**WHAT YOU WILL DO:** Copy out the rows from the line with "Viewport: 484px width, 371px" to the line with "I will point(163,86).", leaving every line unchanged.

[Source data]
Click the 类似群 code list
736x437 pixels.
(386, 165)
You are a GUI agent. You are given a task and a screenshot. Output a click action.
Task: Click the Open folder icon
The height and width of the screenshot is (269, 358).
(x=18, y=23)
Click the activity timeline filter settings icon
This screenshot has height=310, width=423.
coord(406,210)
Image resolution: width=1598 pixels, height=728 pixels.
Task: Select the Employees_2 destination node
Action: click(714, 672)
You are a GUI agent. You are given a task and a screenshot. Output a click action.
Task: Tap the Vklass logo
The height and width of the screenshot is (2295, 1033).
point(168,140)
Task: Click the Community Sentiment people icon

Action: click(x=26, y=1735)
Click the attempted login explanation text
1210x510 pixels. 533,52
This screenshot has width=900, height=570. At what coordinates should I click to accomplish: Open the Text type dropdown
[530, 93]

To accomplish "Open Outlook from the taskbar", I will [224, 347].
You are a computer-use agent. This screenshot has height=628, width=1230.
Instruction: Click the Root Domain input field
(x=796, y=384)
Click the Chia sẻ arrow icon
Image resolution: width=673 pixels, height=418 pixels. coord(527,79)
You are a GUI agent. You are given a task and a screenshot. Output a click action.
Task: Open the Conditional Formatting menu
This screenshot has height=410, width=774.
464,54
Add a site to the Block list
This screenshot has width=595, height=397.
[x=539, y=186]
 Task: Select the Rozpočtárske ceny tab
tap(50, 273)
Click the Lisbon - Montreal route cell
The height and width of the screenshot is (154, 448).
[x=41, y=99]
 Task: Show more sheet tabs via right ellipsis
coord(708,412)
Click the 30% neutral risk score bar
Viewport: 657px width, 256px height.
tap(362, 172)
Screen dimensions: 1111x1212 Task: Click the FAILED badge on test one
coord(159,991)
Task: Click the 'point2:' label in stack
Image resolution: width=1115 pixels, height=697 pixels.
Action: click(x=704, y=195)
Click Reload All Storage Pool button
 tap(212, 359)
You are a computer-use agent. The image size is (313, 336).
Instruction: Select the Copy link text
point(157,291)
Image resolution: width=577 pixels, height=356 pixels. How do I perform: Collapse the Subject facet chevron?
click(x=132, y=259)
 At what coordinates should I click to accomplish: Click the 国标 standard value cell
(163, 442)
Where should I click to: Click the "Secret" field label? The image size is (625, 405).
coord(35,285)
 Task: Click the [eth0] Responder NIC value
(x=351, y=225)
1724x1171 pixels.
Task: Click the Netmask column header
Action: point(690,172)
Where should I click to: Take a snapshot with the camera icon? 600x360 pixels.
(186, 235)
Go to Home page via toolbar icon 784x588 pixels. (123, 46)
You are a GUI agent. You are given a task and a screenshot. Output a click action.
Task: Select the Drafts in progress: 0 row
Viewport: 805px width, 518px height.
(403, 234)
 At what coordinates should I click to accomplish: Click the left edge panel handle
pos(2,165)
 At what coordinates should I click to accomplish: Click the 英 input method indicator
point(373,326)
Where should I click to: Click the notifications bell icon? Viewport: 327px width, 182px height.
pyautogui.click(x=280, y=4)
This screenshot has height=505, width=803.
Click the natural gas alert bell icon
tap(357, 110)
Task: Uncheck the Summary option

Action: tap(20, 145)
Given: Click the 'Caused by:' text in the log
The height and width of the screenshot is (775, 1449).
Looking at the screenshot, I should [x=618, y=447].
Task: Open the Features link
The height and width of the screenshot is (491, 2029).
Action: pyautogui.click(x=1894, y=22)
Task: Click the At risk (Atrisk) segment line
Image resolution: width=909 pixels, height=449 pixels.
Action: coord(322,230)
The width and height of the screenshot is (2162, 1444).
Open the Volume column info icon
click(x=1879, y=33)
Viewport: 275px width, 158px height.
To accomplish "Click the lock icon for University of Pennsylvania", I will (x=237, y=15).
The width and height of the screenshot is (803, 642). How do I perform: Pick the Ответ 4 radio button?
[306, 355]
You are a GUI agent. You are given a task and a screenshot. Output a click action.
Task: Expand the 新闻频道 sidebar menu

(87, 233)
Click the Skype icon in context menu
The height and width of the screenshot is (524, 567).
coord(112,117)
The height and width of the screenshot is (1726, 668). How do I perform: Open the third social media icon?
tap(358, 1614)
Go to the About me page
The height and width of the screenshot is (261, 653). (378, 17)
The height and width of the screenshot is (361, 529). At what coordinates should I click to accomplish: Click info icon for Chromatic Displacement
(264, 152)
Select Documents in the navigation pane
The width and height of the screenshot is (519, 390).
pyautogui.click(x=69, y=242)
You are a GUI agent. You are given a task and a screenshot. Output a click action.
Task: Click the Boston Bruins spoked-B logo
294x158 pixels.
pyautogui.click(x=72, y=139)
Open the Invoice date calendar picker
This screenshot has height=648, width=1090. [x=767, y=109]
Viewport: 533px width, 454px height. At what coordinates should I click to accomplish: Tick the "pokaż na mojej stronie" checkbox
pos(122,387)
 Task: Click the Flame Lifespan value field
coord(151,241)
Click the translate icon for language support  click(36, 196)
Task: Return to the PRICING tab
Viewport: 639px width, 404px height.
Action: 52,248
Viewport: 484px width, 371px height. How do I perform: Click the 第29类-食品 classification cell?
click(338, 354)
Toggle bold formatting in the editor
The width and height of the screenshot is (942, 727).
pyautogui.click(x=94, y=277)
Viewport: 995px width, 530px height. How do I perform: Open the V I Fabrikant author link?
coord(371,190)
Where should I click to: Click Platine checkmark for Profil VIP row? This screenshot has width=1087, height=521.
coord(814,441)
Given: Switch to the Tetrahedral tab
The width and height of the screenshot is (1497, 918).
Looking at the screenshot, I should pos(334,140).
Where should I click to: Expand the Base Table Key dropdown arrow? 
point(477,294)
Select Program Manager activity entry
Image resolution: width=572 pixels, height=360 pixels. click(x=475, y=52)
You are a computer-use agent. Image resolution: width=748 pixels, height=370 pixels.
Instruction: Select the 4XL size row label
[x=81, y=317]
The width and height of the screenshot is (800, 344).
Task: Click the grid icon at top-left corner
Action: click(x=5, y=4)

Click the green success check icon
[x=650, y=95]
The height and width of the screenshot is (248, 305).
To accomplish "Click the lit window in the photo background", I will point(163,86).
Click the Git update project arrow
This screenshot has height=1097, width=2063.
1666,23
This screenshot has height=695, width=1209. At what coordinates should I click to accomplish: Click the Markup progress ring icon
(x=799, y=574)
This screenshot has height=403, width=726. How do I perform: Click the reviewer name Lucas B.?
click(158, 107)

**THE RESULT:**
Viewport: 484px width, 371px height. How do I perform: Click the 第29类-食品 classification cell?
click(338, 354)
Toggle bold formatting in the editor
The width and height of the screenshot is (942, 727).
pyautogui.click(x=94, y=277)
Viewport: 995px width, 530px height. How do I perform: Open the V I Fabrikant author link?
coord(371,190)
Where should I click to: Click Platine checkmark for Profil VIP row? This screenshot has width=1087, height=521.
coord(814,441)
Given: Switch to the Tetrahedral tab
The width and height of the screenshot is (1497, 918).
Looking at the screenshot, I should pos(334,140).
Where should I click to: Expand the Base Table Key dropdown arrow? 
point(477,294)
Select Program Manager activity entry
Image resolution: width=572 pixels, height=360 pixels. click(x=475, y=52)
You are a computer-use agent. Image resolution: width=748 pixels, height=370 pixels.
Instruction: Select the 4XL size row label
[x=81, y=317]
The width and height of the screenshot is (800, 344).
Task: Click the grid icon at top-left corner
Action: click(x=5, y=4)

Click the green success check icon
[x=650, y=95]
The height and width of the screenshot is (248, 305).
To accomplish "Click the lit window in the photo background", I will point(163,86).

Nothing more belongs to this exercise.